---------- Extracted information

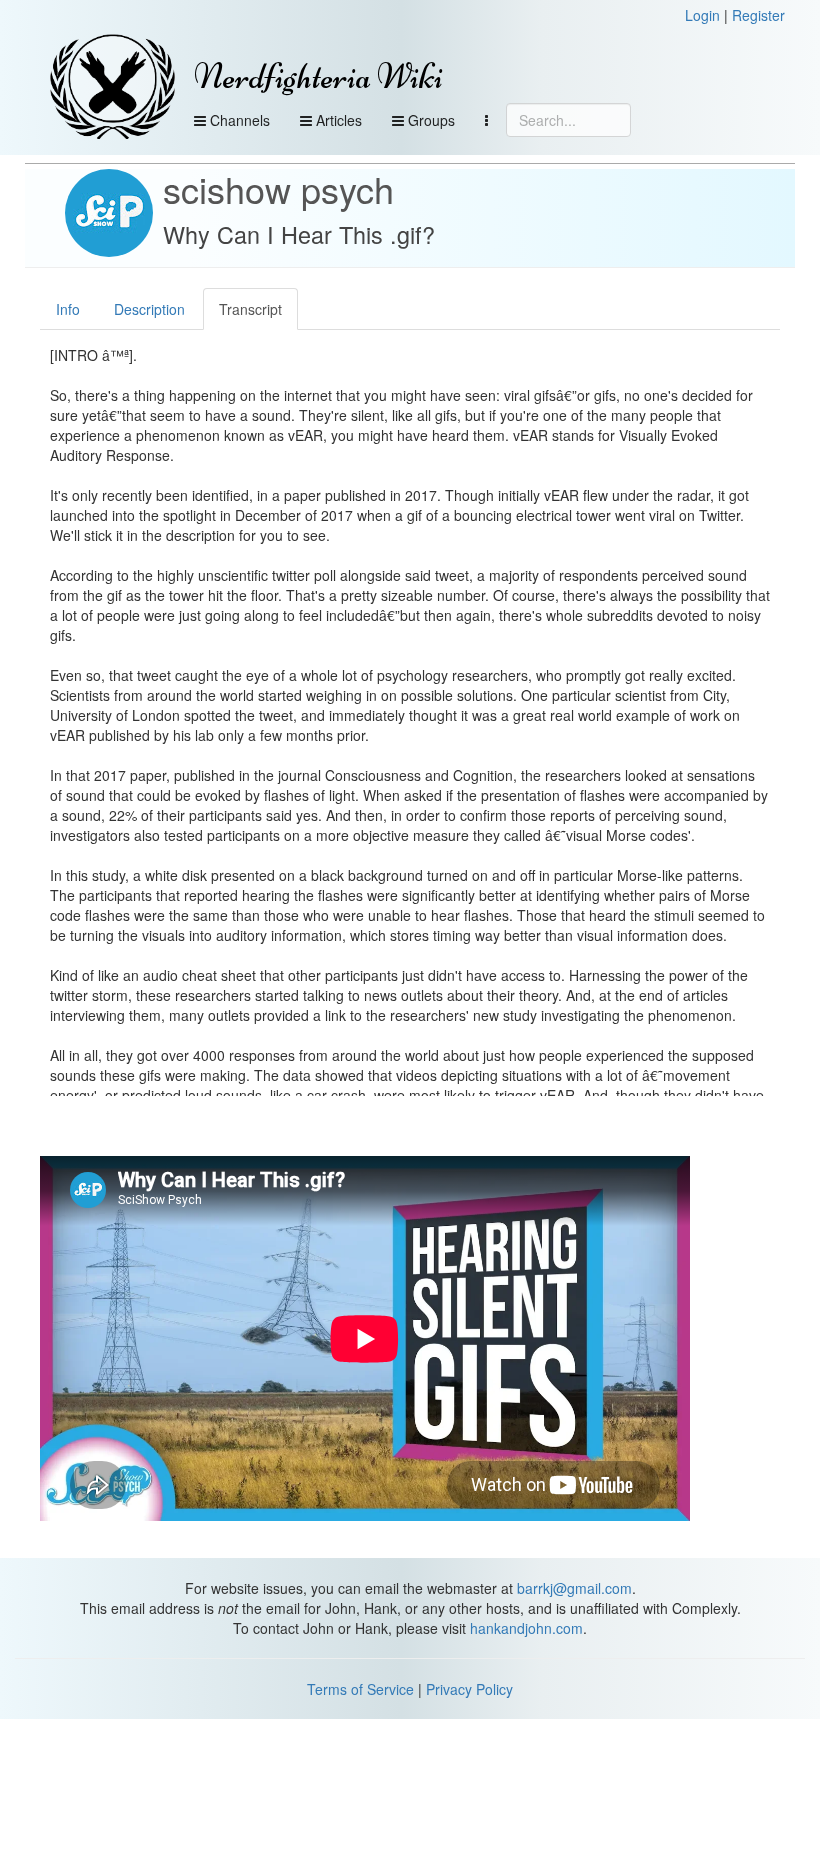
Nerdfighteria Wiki (318, 76)
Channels (238, 120)
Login (702, 15)
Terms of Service (360, 1689)
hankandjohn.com (526, 1628)
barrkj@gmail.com (574, 1588)
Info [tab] (68, 309)
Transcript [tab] (250, 309)
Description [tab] (149, 309)
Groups (429, 120)
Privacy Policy (469, 1689)
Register (758, 15)
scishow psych (278, 188)
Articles (337, 120)
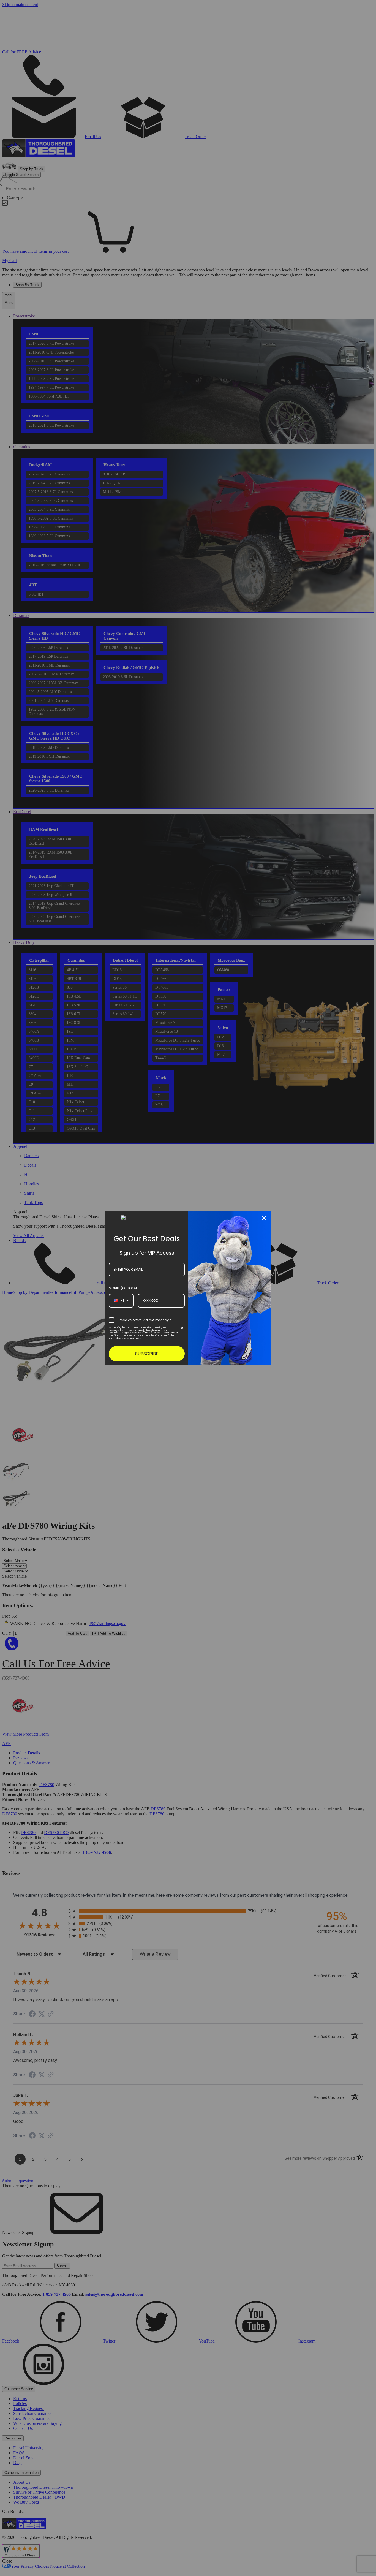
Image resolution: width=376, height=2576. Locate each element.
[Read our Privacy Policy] (181, 1328)
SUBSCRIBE (146, 1354)
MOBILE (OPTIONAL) (124, 1288)
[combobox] (121, 1301)
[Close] (264, 1218)
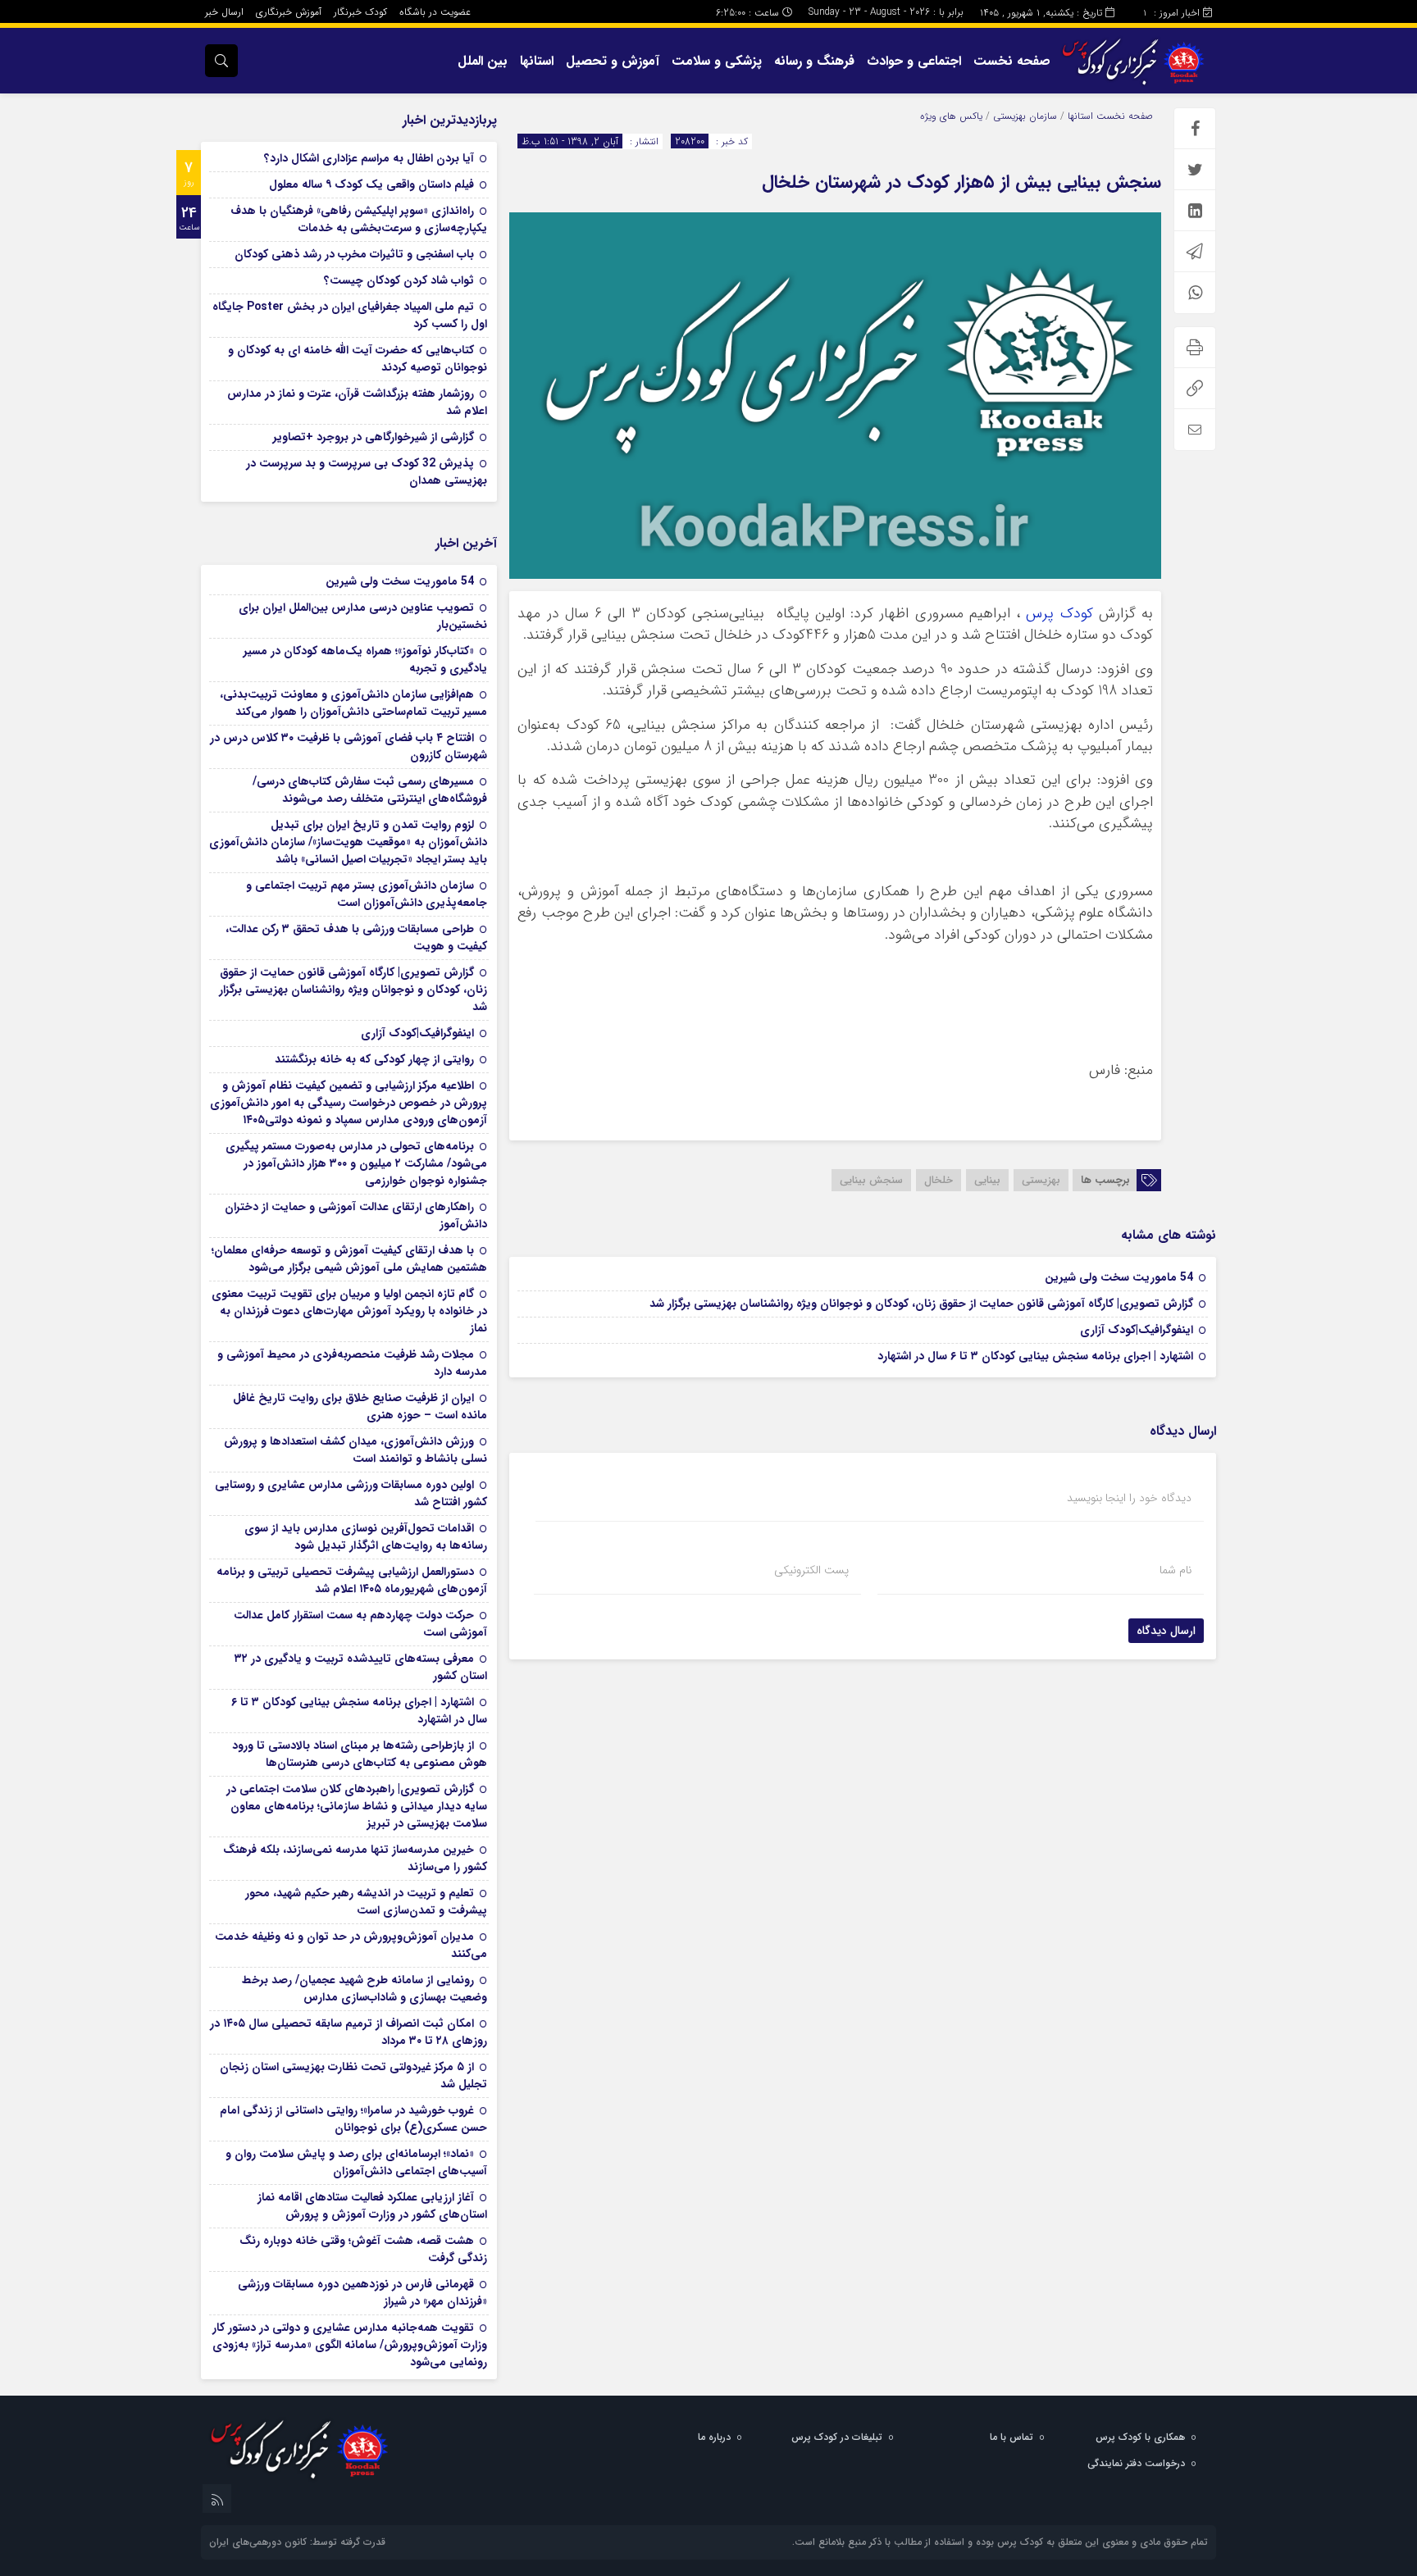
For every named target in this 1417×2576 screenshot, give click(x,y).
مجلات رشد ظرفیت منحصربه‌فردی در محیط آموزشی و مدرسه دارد (352, 1363)
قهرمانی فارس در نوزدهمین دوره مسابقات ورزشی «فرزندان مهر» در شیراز (362, 2292)
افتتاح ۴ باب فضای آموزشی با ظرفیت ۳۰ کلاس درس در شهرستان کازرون (348, 746)
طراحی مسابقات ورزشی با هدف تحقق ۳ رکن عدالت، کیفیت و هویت (356, 937)
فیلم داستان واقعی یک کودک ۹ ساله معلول (371, 184)
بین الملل (483, 61)
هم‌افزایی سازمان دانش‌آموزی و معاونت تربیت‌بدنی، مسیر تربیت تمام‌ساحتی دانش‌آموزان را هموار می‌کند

--------------------

▸ Task details
Without including any picture, print all of the entries above exactly.

▸ Exercise response
Nerdfighteria Wiki (318, 76)
Channels (238, 120)
Login (702, 15)
Terms of Service (360, 1689)
hankandjohn.com (526, 1628)
barrkj@gmail.com (574, 1588)
Info [tab] (68, 309)
Transcript [tab] (250, 309)
Description [tab] (149, 309)
Groups (429, 120)
Privacy Policy (469, 1689)
Register (758, 15)
scishow psych (278, 188)
Articles (337, 120)
Image resolution: width=376, height=2576. Locate each element.
[Read our Privacy Policy] (181, 1328)
SUBSCRIBE (146, 1354)
MOBILE (OPTIONAL) (124, 1288)
[combobox] (121, 1301)
[Close] (264, 1218)
For every named target in this 1417×2576 screenshot, give click(x,y).
مجلات رشد ظرفیت منحصربه‌فردی در محیط آموزشی و مدرسه دارد (352, 1363)
قهرمانی فارس در نوزدهمین دوره مسابقات ورزشی «فرزندان مهر» در شیراز (362, 2292)
افتتاح ۴ باب فضای آموزشی با ظرفیت ۳۰ کلاس درس در شهرستان کازرون (348, 746)
طراحی مسابقات ورزشی با هدف تحقق ۳ رکن عدالت، کیفیت و هویت (356, 937)
فیلم داستان واقعی یک کودک ۹ ساله معلول (371, 184)
بین الملل (483, 61)
هم‌افزایی سازمان دانش‌آموزی و معاونت تربیت‌بدنی، مسیر تربیت تمام‌ساحتی دانش‌آموزان را هموار می‌کند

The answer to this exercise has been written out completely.